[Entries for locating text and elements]
○ ○ ○ ○ ○ ○ ○

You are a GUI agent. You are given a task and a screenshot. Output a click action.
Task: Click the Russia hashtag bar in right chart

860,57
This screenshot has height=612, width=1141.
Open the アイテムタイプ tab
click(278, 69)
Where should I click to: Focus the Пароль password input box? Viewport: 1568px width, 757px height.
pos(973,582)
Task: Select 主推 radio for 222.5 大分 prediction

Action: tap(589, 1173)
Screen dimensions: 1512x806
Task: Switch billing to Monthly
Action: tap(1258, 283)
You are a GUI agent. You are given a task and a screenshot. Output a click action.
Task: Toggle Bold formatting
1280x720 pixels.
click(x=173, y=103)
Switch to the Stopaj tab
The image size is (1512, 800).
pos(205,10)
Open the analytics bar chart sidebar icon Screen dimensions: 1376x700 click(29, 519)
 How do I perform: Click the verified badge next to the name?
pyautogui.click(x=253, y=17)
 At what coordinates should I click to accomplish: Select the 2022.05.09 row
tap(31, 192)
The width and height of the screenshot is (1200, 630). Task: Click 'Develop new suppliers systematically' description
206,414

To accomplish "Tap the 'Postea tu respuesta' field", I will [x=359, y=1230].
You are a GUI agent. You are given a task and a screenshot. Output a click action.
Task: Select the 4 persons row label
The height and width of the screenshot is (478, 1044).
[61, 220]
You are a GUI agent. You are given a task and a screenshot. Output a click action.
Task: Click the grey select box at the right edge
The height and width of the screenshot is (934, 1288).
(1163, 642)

○ ○ ○ ○ ○ ○ ○

**Exercise directions:** Reproduce the records above word for word, from the line containing "Where should I" through the end of the records, both ends included.

**Result for this task:**
Where should I click to: Focus the Пароль password input box? Viewport: 1568px width, 757px height.
pos(973,582)
Task: Select 主推 radio for 222.5 大分 prediction

Action: tap(589, 1173)
Screen dimensions: 1512x806
Task: Switch billing to Monthly
Action: tap(1258, 283)
You are a GUI agent. You are given a task and a screenshot. Output a click action.
Task: Toggle Bold formatting
1280x720 pixels.
click(x=173, y=103)
Switch to the Stopaj tab
The image size is (1512, 800).
pos(205,10)
Open the analytics bar chart sidebar icon Screen dimensions: 1376x700 click(29, 519)
 How do I perform: Click the verified badge next to the name?
pyautogui.click(x=253, y=17)
 At what coordinates should I click to accomplish: Select the 2022.05.09 row
tap(31, 192)
The width and height of the screenshot is (1200, 630). Task: Click 'Develop new suppliers systematically' description
206,414

To accomplish "Tap the 'Postea tu respuesta' field", I will [x=359, y=1230].
You are a GUI agent. You are given a task and a screenshot. Output a click action.
Task: Select the 4 persons row label
The height and width of the screenshot is (478, 1044).
[61, 220]
You are a GUI agent. You are given a task and a screenshot. Output a click action.
Task: Click the grey select box at the right edge
The height and width of the screenshot is (934, 1288).
(1163, 642)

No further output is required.